Take the entries below and print, exactly, the stretch from the line containing "Politics & Government (211, 958)" through the line containing "Clear Filters (755, 316)", both included.

+++ THE INPUT

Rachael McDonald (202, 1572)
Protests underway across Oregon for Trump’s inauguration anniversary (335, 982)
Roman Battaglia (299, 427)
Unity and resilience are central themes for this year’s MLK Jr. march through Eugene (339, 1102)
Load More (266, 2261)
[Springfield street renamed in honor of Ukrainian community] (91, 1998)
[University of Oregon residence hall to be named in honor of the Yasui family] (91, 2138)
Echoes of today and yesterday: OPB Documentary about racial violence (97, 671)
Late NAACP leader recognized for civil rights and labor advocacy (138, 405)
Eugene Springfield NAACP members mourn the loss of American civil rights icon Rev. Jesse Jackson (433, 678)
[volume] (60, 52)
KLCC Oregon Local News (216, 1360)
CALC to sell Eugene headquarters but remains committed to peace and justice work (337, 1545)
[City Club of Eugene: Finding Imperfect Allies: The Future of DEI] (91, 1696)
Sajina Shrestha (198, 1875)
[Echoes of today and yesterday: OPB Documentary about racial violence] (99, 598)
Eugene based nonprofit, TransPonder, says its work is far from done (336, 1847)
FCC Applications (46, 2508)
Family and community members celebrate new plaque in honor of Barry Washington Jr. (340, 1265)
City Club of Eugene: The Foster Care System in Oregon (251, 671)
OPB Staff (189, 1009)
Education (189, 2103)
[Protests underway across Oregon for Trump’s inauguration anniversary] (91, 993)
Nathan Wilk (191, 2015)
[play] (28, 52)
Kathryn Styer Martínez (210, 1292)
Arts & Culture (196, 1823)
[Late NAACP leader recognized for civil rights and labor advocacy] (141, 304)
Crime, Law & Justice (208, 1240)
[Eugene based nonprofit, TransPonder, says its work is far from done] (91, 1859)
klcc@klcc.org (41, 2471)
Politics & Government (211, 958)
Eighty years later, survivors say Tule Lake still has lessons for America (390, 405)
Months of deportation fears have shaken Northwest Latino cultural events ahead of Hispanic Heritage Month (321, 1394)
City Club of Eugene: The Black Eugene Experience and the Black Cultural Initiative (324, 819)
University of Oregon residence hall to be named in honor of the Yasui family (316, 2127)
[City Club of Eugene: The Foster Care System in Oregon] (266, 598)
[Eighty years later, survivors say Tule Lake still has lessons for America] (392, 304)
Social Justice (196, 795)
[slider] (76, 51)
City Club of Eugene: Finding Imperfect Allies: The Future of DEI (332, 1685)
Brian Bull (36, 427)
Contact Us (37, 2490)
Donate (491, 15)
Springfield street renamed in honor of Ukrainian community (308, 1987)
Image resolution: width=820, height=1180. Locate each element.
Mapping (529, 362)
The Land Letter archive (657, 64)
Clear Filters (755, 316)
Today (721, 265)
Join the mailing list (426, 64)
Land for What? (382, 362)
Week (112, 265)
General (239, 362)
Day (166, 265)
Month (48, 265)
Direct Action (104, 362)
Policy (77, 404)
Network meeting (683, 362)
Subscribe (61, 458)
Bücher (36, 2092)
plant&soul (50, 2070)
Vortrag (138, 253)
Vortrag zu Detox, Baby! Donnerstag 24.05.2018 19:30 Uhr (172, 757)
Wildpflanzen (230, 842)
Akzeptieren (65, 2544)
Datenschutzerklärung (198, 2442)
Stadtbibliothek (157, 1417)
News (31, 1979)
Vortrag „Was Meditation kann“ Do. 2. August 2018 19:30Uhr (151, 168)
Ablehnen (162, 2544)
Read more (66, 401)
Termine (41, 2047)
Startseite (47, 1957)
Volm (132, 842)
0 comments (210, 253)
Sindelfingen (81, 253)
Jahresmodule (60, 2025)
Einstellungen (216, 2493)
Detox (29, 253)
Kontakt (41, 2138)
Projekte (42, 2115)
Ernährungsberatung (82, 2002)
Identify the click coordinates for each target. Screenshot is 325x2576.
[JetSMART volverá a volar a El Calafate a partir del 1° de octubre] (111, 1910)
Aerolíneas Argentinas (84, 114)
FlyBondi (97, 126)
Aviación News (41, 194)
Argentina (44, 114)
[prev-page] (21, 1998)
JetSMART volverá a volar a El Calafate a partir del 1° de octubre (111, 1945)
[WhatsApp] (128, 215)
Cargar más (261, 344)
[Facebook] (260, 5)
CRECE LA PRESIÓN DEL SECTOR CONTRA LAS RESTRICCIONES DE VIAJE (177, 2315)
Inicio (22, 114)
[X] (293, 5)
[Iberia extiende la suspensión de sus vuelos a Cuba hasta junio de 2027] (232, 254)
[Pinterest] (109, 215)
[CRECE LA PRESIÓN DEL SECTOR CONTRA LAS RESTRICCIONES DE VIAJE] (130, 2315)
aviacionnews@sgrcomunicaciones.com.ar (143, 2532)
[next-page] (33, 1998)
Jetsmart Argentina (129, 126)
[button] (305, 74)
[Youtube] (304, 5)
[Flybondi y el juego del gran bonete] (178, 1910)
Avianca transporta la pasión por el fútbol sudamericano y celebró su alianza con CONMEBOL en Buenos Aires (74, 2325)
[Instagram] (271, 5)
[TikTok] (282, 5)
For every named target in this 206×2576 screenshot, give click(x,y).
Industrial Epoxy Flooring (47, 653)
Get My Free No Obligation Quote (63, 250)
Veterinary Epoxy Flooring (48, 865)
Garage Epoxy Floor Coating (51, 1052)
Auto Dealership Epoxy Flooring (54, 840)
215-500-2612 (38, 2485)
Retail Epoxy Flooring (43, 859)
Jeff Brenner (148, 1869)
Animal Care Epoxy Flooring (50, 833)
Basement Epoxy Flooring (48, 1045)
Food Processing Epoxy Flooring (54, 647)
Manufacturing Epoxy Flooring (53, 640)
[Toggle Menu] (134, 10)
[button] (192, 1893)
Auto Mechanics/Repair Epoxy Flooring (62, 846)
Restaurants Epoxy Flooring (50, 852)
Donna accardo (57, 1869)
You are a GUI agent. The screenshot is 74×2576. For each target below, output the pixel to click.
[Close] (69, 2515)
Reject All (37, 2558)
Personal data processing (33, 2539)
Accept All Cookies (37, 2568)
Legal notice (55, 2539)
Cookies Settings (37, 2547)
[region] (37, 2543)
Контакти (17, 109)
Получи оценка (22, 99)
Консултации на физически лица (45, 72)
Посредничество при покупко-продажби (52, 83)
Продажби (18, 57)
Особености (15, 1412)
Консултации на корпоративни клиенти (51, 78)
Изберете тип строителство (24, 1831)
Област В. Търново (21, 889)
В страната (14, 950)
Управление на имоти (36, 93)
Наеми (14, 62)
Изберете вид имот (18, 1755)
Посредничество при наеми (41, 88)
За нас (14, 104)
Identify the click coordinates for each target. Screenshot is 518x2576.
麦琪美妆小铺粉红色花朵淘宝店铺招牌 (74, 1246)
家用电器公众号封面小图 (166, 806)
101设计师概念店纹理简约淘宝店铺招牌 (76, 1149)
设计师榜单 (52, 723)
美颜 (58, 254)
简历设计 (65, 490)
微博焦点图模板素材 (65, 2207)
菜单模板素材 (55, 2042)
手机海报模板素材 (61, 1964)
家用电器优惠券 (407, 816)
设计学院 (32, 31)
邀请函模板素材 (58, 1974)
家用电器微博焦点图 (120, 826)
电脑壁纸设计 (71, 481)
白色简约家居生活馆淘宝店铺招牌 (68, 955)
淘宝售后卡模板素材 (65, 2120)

++++++

RESULT:
Politics & Government (211, 958)
Eighty years later, survivors say Tule Lake still has lessons for America (390, 405)
Months of deportation fears have shaken Northwest Latino cultural events ahead of Hispanic Heritage Month (321, 1394)
City Club of Eugene: The Black Eugene Experience and the Black Cultural Initiative (324, 819)
University of Oregon residence hall to be named in honor of the Yasui family (316, 2127)
[City Club of Eugene: The Foster Care System in Oregon] (266, 598)
[Eighty years later, survivors say Tule Lake still has lessons for America] (392, 304)
Social Justice (196, 795)
[slider] (76, 51)
City Club of Eugene: Finding Imperfect Allies: The Future of DEI (332, 1685)
Brian Bull (36, 427)
Contact Us (37, 2490)
Donate (491, 15)
Springfield street renamed in honor of Ukrainian community (308, 1987)
Image resolution: width=820, height=1180. Locate each element.
Mapping (529, 362)
The Land Letter archive (657, 64)
Clear Filters (755, 316)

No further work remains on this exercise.